TASK DESCRIPTION: Below are the entries; set down each of them exactly.

***** RECORDS TO USE *****

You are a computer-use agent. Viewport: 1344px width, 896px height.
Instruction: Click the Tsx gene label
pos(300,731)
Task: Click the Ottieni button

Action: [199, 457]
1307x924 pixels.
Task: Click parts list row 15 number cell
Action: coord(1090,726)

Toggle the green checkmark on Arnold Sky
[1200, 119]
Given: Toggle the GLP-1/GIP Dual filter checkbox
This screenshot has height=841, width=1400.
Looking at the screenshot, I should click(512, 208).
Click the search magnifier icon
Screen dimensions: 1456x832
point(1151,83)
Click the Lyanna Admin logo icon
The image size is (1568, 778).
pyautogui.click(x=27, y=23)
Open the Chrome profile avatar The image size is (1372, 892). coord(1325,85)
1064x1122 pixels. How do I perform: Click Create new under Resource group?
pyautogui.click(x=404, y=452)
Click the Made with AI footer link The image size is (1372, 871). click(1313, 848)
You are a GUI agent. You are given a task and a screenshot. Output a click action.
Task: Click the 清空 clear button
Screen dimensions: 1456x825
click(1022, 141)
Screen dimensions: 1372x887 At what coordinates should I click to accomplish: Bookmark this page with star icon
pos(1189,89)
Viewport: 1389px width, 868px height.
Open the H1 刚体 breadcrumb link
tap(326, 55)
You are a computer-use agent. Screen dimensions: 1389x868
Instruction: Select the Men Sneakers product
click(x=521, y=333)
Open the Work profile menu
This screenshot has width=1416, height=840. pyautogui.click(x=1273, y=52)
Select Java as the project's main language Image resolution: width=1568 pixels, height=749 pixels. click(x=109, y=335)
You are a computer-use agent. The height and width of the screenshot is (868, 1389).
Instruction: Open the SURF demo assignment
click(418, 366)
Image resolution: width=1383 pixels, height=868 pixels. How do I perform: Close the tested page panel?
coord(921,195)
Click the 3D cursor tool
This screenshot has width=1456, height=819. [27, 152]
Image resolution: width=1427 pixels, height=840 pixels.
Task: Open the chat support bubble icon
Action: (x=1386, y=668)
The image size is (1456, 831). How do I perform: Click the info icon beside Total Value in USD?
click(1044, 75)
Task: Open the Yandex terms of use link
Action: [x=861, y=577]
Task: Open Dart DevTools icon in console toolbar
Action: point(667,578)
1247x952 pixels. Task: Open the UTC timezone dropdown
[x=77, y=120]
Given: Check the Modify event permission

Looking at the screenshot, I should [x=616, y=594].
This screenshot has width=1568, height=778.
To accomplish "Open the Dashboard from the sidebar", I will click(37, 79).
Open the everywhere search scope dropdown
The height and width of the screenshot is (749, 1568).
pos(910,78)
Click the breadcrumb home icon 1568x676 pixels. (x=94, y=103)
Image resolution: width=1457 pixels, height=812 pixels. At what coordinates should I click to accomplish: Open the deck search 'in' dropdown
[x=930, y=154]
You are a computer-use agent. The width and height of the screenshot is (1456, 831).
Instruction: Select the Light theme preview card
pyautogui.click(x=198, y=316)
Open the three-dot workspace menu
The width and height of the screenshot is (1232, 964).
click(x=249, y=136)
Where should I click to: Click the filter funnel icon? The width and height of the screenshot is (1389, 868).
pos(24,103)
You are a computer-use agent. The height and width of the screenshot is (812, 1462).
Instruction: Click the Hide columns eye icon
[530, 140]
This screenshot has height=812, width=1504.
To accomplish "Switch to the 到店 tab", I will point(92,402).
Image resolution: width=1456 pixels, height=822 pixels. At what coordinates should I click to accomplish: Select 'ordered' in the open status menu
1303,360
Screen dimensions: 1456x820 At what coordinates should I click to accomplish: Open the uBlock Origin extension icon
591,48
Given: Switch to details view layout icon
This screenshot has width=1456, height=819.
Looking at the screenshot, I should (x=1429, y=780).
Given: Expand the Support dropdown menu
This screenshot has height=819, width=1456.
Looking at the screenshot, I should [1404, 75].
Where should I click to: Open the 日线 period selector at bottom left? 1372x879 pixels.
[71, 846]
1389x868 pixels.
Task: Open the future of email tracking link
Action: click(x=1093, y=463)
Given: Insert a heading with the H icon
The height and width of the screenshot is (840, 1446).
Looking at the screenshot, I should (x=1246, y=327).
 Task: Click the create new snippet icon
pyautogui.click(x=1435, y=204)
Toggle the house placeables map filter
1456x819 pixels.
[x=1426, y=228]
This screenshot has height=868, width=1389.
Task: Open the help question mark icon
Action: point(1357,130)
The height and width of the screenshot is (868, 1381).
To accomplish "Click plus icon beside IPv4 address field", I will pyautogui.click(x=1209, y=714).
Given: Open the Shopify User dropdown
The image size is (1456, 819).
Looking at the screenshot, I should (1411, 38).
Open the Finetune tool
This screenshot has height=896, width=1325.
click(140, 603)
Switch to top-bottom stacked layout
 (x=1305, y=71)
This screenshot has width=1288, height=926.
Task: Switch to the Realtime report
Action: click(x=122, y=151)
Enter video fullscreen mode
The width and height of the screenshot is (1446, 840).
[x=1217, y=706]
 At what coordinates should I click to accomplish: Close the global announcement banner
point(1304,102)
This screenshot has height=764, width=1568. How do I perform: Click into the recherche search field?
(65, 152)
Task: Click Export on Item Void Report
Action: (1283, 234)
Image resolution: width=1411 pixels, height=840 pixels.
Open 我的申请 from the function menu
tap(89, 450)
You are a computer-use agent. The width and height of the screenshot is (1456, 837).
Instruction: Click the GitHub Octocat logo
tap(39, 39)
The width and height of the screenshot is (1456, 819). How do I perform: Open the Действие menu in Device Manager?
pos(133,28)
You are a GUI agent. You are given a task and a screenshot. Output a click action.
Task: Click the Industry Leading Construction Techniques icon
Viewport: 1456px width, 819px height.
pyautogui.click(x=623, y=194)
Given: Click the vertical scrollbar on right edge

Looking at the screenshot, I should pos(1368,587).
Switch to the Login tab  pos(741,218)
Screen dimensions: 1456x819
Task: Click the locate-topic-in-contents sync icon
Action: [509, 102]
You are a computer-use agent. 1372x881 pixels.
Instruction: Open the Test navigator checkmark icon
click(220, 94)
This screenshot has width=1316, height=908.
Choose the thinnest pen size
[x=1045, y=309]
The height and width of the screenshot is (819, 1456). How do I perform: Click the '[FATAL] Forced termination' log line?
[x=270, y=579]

*****

FINAL ANSWER:
You are a computer-use agent. Viewport: 1344px width, 896px height.
Instruction: Click the Tsx gene label
pos(300,731)
Task: Click the Ottieni button

Action: [199, 457]
1307x924 pixels.
Task: Click parts list row 15 number cell
Action: coord(1090,726)

Toggle the green checkmark on Arnold Sky
[1200, 119]
Given: Toggle the GLP-1/GIP Dual filter checkbox
This screenshot has height=841, width=1400.
Looking at the screenshot, I should click(512, 208).
Click the search magnifier icon
Screen dimensions: 1456x832
point(1151,83)
Click the Lyanna Admin logo icon
The image size is (1568, 778).
pyautogui.click(x=27, y=23)
Open the Chrome profile avatar The image size is (1372, 892). coord(1325,85)
1064x1122 pixels. How do I perform: Click Create new under Resource group?
pyautogui.click(x=404, y=452)
Click the Made with AI footer link The image size is (1372, 871). click(1313, 848)
You are a GUI agent. You are given a task and a screenshot. Output a click action.
Task: Click the 清空 clear button
Screen dimensions: 1456x825
click(1022, 141)
Screen dimensions: 1372x887 At what coordinates should I click to accomplish: Bookmark this page with star icon
pos(1189,89)
Viewport: 1389px width, 868px height.
Open the H1 刚体 breadcrumb link
tap(326, 55)
You are a computer-use agent. Screen dimensions: 1389x868
Instruction: Select the Men Sneakers product
click(x=521, y=333)
Open the Work profile menu
This screenshot has width=1416, height=840. pyautogui.click(x=1273, y=52)
Select Java as the project's main language Image resolution: width=1568 pixels, height=749 pixels. click(x=109, y=335)
You are a computer-use agent. The height and width of the screenshot is (868, 1389).
Instruction: Open the SURF demo assignment
click(418, 366)
Image resolution: width=1383 pixels, height=868 pixels. How do I perform: Close the tested page panel?
coord(921,195)
Click the 3D cursor tool
This screenshot has width=1456, height=819. [27, 152]
Image resolution: width=1427 pixels, height=840 pixels.
Task: Open the chat support bubble icon
Action: (x=1386, y=668)
The image size is (1456, 831). How do I perform: Click the info icon beside Total Value in USD?
click(1044, 75)
Task: Open the Yandex terms of use link
Action: [x=861, y=577]
Task: Open Dart DevTools icon in console toolbar
Action: point(667,578)
1247x952 pixels. Task: Open the UTC timezone dropdown
[x=77, y=120]
Given: Check the Modify event permission

Looking at the screenshot, I should [x=616, y=594].
This screenshot has width=1568, height=778.
To accomplish "Open the Dashboard from the sidebar", I will click(37, 79).
Open the everywhere search scope dropdown
The height and width of the screenshot is (749, 1568).
pos(910,78)
Click the breadcrumb home icon 1568x676 pixels. (x=94, y=103)
Image resolution: width=1457 pixels, height=812 pixels. At what coordinates should I click to accomplish: Open the deck search 'in' dropdown
[x=930, y=154]
You are a computer-use agent. The width and height of the screenshot is (1456, 831).
Instruction: Select the Light theme preview card
pyautogui.click(x=198, y=316)
Open the three-dot workspace menu
The width and height of the screenshot is (1232, 964).
click(x=249, y=136)
Where should I click to: Click the filter funnel icon? The width and height of the screenshot is (1389, 868).
pos(24,103)
You are a computer-use agent. The height and width of the screenshot is (812, 1462).
Instruction: Click the Hide columns eye icon
[530, 140]
This screenshot has height=812, width=1504.
To accomplish "Switch to the 到店 tab", I will point(92,402).
Image resolution: width=1456 pixels, height=822 pixels. At what coordinates should I click to accomplish: Select 'ordered' in the open status menu
1303,360
Screen dimensions: 1456x820 At what coordinates should I click to accomplish: Open the uBlock Origin extension icon
591,48
Given: Switch to details view layout icon
This screenshot has width=1456, height=819.
Looking at the screenshot, I should (x=1429, y=780).
Given: Expand the Support dropdown menu
This screenshot has height=819, width=1456.
Looking at the screenshot, I should [1404, 75].
Where should I click to: Open the 日线 period selector at bottom left? 1372x879 pixels.
[71, 846]
1389x868 pixels.
Task: Open the future of email tracking link
Action: click(x=1093, y=463)
Given: Insert a heading with the H icon
The height and width of the screenshot is (840, 1446).
Looking at the screenshot, I should (x=1246, y=327).
 Task: Click the create new snippet icon
pyautogui.click(x=1435, y=204)
Toggle the house placeables map filter
1456x819 pixels.
[x=1426, y=228]
This screenshot has height=868, width=1389.
Task: Open the help question mark icon
Action: point(1357,130)
The height and width of the screenshot is (868, 1381).
To accomplish "Click plus icon beside IPv4 address field", I will pyautogui.click(x=1209, y=714).
Given: Open the Shopify User dropdown
The image size is (1456, 819).
Looking at the screenshot, I should (1411, 38).
Open the Finetune tool
This screenshot has height=896, width=1325.
click(140, 603)
Switch to top-bottom stacked layout
 (x=1305, y=71)
This screenshot has width=1288, height=926.
Task: Switch to the Realtime report
Action: click(x=122, y=151)
Enter video fullscreen mode
The width and height of the screenshot is (1446, 840).
[x=1217, y=706]
 At what coordinates should I click to accomplish: Close the global announcement banner
point(1304,102)
This screenshot has height=764, width=1568. How do I perform: Click into the recherche search field?
(65, 152)
Task: Click Export on Item Void Report
Action: (1283, 234)
Image resolution: width=1411 pixels, height=840 pixels.
Open 我的申请 from the function menu
tap(89, 450)
You are a computer-use agent. The width and height of the screenshot is (1456, 837).
Instruction: Click the GitHub Octocat logo
tap(39, 39)
The width and height of the screenshot is (1456, 819). How do I perform: Open the Действие menu in Device Manager?
pos(133,28)
You are a GUI agent. You are given a task and a screenshot. Output a click action.
Task: Click the Industry Leading Construction Techniques icon
Viewport: 1456px width, 819px height.
pyautogui.click(x=623, y=194)
Given: Click the vertical scrollbar on right edge

Looking at the screenshot, I should pos(1368,587).
Switch to the Login tab  pos(741,218)
Screen dimensions: 1456x819
Task: Click the locate-topic-in-contents sync icon
Action: [509, 102]
You are a computer-use agent. 1372x881 pixels.
Instruction: Open the Test navigator checkmark icon
click(220, 94)
This screenshot has width=1316, height=908.
Choose the thinnest pen size
[x=1045, y=309]
The height and width of the screenshot is (819, 1456). How do I perform: Click the '[FATAL] Forced termination' log line?
[x=270, y=579]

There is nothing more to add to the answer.